| Dataset rows |
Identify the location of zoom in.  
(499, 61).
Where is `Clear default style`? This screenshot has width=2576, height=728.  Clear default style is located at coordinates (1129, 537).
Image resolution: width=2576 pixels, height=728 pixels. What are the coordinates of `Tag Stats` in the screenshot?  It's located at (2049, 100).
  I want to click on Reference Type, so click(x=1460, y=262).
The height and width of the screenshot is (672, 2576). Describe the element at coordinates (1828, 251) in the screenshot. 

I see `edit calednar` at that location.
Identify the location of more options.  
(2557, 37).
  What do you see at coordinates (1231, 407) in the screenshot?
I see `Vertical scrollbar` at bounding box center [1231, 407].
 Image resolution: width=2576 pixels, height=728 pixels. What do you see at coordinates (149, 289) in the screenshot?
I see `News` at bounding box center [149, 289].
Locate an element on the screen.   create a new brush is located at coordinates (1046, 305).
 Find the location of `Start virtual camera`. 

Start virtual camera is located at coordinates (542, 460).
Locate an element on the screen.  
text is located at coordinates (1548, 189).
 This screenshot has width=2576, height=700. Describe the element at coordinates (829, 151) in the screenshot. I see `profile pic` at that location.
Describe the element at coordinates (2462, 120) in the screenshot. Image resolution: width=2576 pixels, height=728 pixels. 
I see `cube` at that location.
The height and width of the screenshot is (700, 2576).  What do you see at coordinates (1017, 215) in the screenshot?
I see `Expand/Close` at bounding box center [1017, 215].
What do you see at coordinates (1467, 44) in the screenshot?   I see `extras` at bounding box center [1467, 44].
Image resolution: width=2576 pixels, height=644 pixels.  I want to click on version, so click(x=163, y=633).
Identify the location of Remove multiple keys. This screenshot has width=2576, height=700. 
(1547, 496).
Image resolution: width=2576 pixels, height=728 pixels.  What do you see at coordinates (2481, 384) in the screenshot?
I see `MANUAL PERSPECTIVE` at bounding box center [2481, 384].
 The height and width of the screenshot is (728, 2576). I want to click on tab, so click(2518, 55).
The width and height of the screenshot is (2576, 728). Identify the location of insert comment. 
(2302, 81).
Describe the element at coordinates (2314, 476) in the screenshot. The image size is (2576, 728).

| Goal |
Extract every one of the lines above verbatim, keeping their wording, punctuation and order unchanged.

| Answer to this problem |
Identify the location of zoom in.  
(499, 61).
Where is `Clear default style`? This screenshot has width=2576, height=728.  Clear default style is located at coordinates (1129, 537).
Image resolution: width=2576 pixels, height=728 pixels. What are the coordinates of `Tag Stats` in the screenshot?  It's located at (2049, 100).
  I want to click on Reference Type, so click(x=1460, y=262).
The height and width of the screenshot is (672, 2576). Describe the element at coordinates (1828, 251) in the screenshot. 

I see `edit calednar` at that location.
Identify the location of more options.  
(2557, 37).
  What do you see at coordinates (1231, 407) in the screenshot?
I see `Vertical scrollbar` at bounding box center [1231, 407].
 Image resolution: width=2576 pixels, height=728 pixels. What do you see at coordinates (149, 289) in the screenshot?
I see `News` at bounding box center [149, 289].
Locate an element on the screen.   create a new brush is located at coordinates (1046, 305).
 Find the location of `Start virtual camera`. 

Start virtual camera is located at coordinates (542, 460).
Locate an element on the screen.  
text is located at coordinates (1548, 189).
 This screenshot has width=2576, height=700. Describe the element at coordinates (829, 151) in the screenshot. I see `profile pic` at that location.
Describe the element at coordinates (2462, 120) in the screenshot. Image resolution: width=2576 pixels, height=728 pixels. 
I see `cube` at that location.
The height and width of the screenshot is (700, 2576).  What do you see at coordinates (1017, 215) in the screenshot?
I see `Expand/Close` at bounding box center [1017, 215].
What do you see at coordinates (1467, 44) in the screenshot?   I see `extras` at bounding box center [1467, 44].
Image resolution: width=2576 pixels, height=644 pixels.  I want to click on version, so click(x=163, y=633).
Identify the location of Remove multiple keys. This screenshot has width=2576, height=700. 
(1547, 496).
Image resolution: width=2576 pixels, height=728 pixels.  What do you see at coordinates (2481, 384) in the screenshot?
I see `MANUAL PERSPECTIVE` at bounding box center [2481, 384].
 The height and width of the screenshot is (728, 2576). I want to click on tab, so click(2518, 55).
The width and height of the screenshot is (2576, 728). Identify the location of insert comment. 
(2302, 81).
Describe the element at coordinates (2314, 476) in the screenshot. The image size is (2576, 728).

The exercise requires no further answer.